■ DATA EXTRACTS
--- START ---
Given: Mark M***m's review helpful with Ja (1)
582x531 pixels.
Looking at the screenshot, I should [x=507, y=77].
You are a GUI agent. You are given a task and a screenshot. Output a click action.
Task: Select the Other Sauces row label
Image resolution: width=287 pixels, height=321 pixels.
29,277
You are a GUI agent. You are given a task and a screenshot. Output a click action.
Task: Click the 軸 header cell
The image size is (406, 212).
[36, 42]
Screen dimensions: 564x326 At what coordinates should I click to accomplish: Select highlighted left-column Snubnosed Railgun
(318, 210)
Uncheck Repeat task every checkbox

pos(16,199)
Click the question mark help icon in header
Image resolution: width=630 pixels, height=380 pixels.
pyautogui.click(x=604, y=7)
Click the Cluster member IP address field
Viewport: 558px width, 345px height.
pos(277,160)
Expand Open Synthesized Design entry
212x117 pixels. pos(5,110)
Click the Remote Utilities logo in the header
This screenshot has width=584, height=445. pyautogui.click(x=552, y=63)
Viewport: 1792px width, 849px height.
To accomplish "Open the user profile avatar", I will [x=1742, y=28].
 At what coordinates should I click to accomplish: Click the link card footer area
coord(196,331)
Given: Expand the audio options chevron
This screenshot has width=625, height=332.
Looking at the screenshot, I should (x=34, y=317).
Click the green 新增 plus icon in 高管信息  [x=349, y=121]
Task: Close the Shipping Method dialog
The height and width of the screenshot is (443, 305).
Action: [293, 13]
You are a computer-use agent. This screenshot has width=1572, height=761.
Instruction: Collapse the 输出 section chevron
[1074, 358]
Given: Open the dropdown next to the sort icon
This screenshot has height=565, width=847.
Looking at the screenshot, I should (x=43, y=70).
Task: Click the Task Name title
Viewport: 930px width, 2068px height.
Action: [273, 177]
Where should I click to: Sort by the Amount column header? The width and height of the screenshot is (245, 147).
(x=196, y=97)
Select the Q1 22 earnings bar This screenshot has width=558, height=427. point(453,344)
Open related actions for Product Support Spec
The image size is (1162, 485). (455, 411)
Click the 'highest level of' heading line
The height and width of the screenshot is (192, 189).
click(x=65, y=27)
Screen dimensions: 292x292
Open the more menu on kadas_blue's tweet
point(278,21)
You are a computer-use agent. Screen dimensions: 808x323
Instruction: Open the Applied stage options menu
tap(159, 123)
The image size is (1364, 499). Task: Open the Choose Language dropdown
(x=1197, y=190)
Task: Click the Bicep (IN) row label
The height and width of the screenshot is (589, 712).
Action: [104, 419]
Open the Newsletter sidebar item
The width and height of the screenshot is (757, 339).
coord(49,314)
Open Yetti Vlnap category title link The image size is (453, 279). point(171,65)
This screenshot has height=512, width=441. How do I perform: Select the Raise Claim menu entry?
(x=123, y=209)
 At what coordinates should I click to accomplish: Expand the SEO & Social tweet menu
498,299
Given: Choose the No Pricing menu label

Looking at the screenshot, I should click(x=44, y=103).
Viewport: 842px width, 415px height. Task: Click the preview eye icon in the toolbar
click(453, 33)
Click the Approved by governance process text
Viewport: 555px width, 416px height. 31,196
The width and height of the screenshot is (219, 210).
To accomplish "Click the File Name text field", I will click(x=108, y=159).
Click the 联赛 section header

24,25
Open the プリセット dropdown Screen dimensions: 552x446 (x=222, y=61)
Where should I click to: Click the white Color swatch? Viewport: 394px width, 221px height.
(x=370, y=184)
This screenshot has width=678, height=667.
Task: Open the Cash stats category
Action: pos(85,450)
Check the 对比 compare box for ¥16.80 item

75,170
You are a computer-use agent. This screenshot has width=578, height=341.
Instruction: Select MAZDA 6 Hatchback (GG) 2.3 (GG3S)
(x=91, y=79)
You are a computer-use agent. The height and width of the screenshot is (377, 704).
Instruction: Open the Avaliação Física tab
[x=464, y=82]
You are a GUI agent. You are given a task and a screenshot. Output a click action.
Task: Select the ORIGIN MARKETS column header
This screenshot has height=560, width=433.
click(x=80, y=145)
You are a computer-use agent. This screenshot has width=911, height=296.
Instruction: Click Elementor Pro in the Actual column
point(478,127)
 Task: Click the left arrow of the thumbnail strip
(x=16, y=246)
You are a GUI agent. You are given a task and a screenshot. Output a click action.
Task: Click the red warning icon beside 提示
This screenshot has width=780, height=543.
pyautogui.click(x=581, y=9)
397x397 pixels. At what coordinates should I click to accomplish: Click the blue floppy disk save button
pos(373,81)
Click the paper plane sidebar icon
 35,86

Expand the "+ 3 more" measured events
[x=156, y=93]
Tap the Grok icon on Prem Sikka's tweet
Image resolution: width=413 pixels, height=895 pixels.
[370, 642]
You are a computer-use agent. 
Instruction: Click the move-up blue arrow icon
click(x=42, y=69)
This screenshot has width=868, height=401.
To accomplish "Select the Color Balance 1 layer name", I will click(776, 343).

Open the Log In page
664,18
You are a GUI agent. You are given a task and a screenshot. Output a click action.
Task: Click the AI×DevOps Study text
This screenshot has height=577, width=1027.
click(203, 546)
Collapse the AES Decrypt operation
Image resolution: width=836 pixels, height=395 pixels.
--- END ---
■ WORK TASK
Your answer should be the listing itself, repeated exactly.

■ ANSWER BOX
Given: Mark M***m's review helpful with Ja (1)
582x531 pixels.
Looking at the screenshot, I should [x=507, y=77].
You are a GUI agent. You are given a task and a screenshot. Output a click action.
Task: Select the Other Sauces row label
Image resolution: width=287 pixels, height=321 pixels.
29,277
You are a GUI agent. You are given a task and a screenshot. Output a click action.
Task: Click the 軸 header cell
The image size is (406, 212).
[36, 42]
Screen dimensions: 564x326 At what coordinates should I click to accomplish: Select highlighted left-column Snubnosed Railgun
(318, 210)
Uncheck Repeat task every checkbox

pos(16,199)
Click the question mark help icon in header
Image resolution: width=630 pixels, height=380 pixels.
pyautogui.click(x=604, y=7)
Click the Cluster member IP address field
Viewport: 558px width, 345px height.
pos(277,160)
Expand Open Synthesized Design entry
212x117 pixels. pos(5,110)
Click the Remote Utilities logo in the header
This screenshot has width=584, height=445. pyautogui.click(x=552, y=63)
Viewport: 1792px width, 849px height.
To accomplish "Open the user profile avatar", I will [x=1742, y=28].
 At what coordinates should I click to accomplish: Click the link card footer area
coord(196,331)
Given: Expand the audio options chevron
This screenshot has width=625, height=332.
Looking at the screenshot, I should (x=34, y=317).
Click the green 新增 plus icon in 高管信息  [x=349, y=121]
Task: Close the Shipping Method dialog
The height and width of the screenshot is (443, 305).
Action: [293, 13]
You are a computer-use agent. This screenshot has width=1572, height=761.
Instruction: Collapse the 输出 section chevron
[1074, 358]
Given: Open the dropdown next to the sort icon
This screenshot has height=565, width=847.
Looking at the screenshot, I should (x=43, y=70).
Task: Click the Task Name title
Viewport: 930px width, 2068px height.
Action: [273, 177]
Where should I click to: Sort by the Amount column header? The width and height of the screenshot is (245, 147).
(x=196, y=97)
Select the Q1 22 earnings bar This screenshot has width=558, height=427. point(453,344)
Open related actions for Product Support Spec
The image size is (1162, 485). (455, 411)
Click the 'highest level of' heading line
The height and width of the screenshot is (192, 189).
click(x=65, y=27)
Screen dimensions: 292x292
Open the more menu on kadas_blue's tweet
point(278,21)
You are a computer-use agent. Screen dimensions: 808x323
Instruction: Open the Applied stage options menu
tap(159, 123)
The image size is (1364, 499). Task: Open the Choose Language dropdown
(x=1197, y=190)
Task: Click the Bicep (IN) row label
The height and width of the screenshot is (589, 712).
Action: [104, 419]
Open the Newsletter sidebar item
The width and height of the screenshot is (757, 339).
coord(49,314)
Open Yetti Vlnap category title link The image size is (453, 279). point(171,65)
This screenshot has height=512, width=441. How do I perform: Select the Raise Claim menu entry?
(x=123, y=209)
 At what coordinates should I click to accomplish: Expand the SEO & Social tweet menu
498,299
Given: Choose the No Pricing menu label

Looking at the screenshot, I should click(x=44, y=103).
Viewport: 842px width, 415px height. Task: Click the preview eye icon in the toolbar
click(453, 33)
Click the Approved by governance process text
Viewport: 555px width, 416px height. 31,196
The width and height of the screenshot is (219, 210).
To accomplish "Click the File Name text field", I will click(x=108, y=159).
Click the 联赛 section header

24,25
Open the プリセット dropdown Screen dimensions: 552x446 (x=222, y=61)
Where should I click to: Click the white Color swatch? Viewport: 394px width, 221px height.
(x=370, y=184)
This screenshot has width=678, height=667.
Task: Open the Cash stats category
Action: pos(85,450)
Check the 对比 compare box for ¥16.80 item

75,170
You are a computer-use agent. This screenshot has width=578, height=341.
Instruction: Select MAZDA 6 Hatchback (GG) 2.3 (GG3S)
(x=91, y=79)
You are a computer-use agent. The height and width of the screenshot is (377, 704).
Instruction: Open the Avaliação Física tab
[x=464, y=82]
You are a GUI agent. You are given a task and a screenshot. Output a click action.
Task: Select the ORIGIN MARKETS column header
This screenshot has height=560, width=433.
click(x=80, y=145)
You are a computer-use agent. This screenshot has width=911, height=296.
Instruction: Click Elementor Pro in the Actual column
point(478,127)
 Task: Click the left arrow of the thumbnail strip
(x=16, y=246)
You are a GUI agent. You are given a task and a screenshot. Output a click action.
Task: Click the red warning icon beside 提示
This screenshot has width=780, height=543.
pyautogui.click(x=581, y=9)
397x397 pixels. At what coordinates should I click to accomplish: Click the blue floppy disk save button
pos(373,81)
Click the paper plane sidebar icon
 35,86

Expand the "+ 3 more" measured events
[x=156, y=93]
Tap the Grok icon on Prem Sikka's tweet
Image resolution: width=413 pixels, height=895 pixels.
[370, 642]
You are a computer-use agent. 
Instruction: Click the move-up blue arrow icon
click(x=42, y=69)
This screenshot has width=868, height=401.
To accomplish "Select the Color Balance 1 layer name", I will click(776, 343).

Open the Log In page
664,18
You are a GUI agent. You are given a task and a screenshot. Output a click action.
Task: Click the AI×DevOps Study text
This screenshot has height=577, width=1027.
click(203, 546)
Collapse the AES Decrypt operation
Image resolution: width=836 pixels, height=395 pixels.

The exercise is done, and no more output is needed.